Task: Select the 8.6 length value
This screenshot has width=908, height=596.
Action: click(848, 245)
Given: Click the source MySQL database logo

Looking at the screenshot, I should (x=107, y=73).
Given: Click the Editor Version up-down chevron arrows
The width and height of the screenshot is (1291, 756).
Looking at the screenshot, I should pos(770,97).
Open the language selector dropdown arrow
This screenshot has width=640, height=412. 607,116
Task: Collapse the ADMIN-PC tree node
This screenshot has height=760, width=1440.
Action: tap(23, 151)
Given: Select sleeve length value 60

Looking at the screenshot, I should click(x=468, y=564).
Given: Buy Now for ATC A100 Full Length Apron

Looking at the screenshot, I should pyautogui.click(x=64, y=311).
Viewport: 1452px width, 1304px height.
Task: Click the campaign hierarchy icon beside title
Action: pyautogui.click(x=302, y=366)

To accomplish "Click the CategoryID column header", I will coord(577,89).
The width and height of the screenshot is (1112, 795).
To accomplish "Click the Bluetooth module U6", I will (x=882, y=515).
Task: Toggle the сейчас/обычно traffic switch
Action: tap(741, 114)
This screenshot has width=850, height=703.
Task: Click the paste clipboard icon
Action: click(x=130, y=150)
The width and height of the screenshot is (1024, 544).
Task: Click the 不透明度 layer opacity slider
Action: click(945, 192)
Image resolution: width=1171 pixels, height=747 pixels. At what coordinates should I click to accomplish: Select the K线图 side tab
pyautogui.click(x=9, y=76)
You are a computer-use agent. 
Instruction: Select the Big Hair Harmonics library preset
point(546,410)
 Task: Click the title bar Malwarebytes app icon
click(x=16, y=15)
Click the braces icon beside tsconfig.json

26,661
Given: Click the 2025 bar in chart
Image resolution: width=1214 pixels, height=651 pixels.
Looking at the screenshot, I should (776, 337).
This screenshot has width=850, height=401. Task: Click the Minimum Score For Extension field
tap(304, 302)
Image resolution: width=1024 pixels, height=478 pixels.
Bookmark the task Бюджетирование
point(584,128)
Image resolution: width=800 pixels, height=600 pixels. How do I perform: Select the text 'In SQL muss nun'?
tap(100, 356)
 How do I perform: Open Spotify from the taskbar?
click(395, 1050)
☆ ☆ ☆ ☆ ☆ ☆ ☆
The lines wanted are those from the one holding "Instruction: Select the" through the final line of the listing; print them exactly.

● **Result**:
Instruction: Select the Big Hair Harmonics library preset
point(546,410)
 Task: Click the title bar Malwarebytes app icon
click(x=16, y=15)
Click the braces icon beside tsconfig.json

26,661
Given: Click the 2025 bar in chart
Image resolution: width=1214 pixels, height=651 pixels.
Looking at the screenshot, I should (776, 337).
This screenshot has width=850, height=401. Task: Click the Minimum Score For Extension field
tap(304, 302)
Image resolution: width=1024 pixels, height=478 pixels.
Bookmark the task Бюджетирование
point(584,128)
Image resolution: width=800 pixels, height=600 pixels. How do I perform: Select the text 'In SQL muss nun'?
tap(100, 356)
 How do I perform: Open Spotify from the taskbar?
click(395, 1050)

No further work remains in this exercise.